#### [Data listing]
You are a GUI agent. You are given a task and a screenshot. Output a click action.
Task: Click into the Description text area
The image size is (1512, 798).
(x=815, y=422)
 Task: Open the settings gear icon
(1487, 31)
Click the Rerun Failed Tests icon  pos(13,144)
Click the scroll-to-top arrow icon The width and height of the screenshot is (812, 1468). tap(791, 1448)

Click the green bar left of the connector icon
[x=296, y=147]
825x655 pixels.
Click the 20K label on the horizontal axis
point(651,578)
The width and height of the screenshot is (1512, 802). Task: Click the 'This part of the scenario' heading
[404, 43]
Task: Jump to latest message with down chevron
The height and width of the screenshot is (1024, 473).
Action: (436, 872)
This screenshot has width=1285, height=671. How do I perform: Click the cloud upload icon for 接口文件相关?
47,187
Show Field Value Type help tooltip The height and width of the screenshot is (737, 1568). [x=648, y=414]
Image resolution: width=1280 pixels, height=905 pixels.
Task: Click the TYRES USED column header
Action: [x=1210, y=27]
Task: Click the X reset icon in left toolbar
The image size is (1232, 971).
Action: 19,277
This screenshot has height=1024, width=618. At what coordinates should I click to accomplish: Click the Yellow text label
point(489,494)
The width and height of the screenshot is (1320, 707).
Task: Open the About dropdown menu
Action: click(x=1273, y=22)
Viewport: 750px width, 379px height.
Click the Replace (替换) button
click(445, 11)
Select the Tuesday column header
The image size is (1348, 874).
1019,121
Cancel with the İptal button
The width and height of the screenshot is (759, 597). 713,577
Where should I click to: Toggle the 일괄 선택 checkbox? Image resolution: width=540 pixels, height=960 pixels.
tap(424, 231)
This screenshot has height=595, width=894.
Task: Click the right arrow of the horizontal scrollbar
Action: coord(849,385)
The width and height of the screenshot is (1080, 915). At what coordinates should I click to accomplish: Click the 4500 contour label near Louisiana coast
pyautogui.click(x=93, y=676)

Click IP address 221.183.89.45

#### [Instructions for the task]
Copy out the records once more. Match them exactly.

#### [Exercise result]
You are a GUI agent. You are given a task and a screenshot. Output a click action.
Task: Click into the Description text area
The image size is (1512, 798).
(x=815, y=422)
 Task: Open the settings gear icon
(1487, 31)
Click the Rerun Failed Tests icon  pos(13,144)
Click the scroll-to-top arrow icon The width and height of the screenshot is (812, 1468). tap(791, 1448)

Click the green bar left of the connector icon
[x=296, y=147]
825x655 pixels.
Click the 20K label on the horizontal axis
point(651,578)
The width and height of the screenshot is (1512, 802). Task: Click the 'This part of the scenario' heading
[404, 43]
Task: Jump to latest message with down chevron
The height and width of the screenshot is (1024, 473).
Action: (436, 872)
This screenshot has width=1285, height=671. How do I perform: Click the cloud upload icon for 接口文件相关?
47,187
Show Field Value Type help tooltip The height and width of the screenshot is (737, 1568). [x=648, y=414]
Image resolution: width=1280 pixels, height=905 pixels.
Task: Click the TYRES USED column header
Action: [x=1210, y=27]
Task: Click the X reset icon in left toolbar
The image size is (1232, 971).
Action: 19,277
This screenshot has height=1024, width=618. At what coordinates should I click to accomplish: Click the Yellow text label
point(489,494)
The width and height of the screenshot is (1320, 707).
Task: Open the About dropdown menu
Action: click(x=1273, y=22)
Viewport: 750px width, 379px height.
Click the Replace (替换) button
click(445, 11)
Select the Tuesday column header
The image size is (1348, 874).
1019,121
Cancel with the İptal button
The width and height of the screenshot is (759, 597). 713,577
Where should I click to: Toggle the 일괄 선택 checkbox? Image resolution: width=540 pixels, height=960 pixels.
tap(424, 231)
This screenshot has height=595, width=894.
Task: Click the right arrow of the horizontal scrollbar
Action: coord(849,385)
The width and height of the screenshot is (1080, 915). At what coordinates should I click to accomplish: Click the 4500 contour label near Louisiana coast
pyautogui.click(x=93, y=676)

Click IP address 221.183.89.45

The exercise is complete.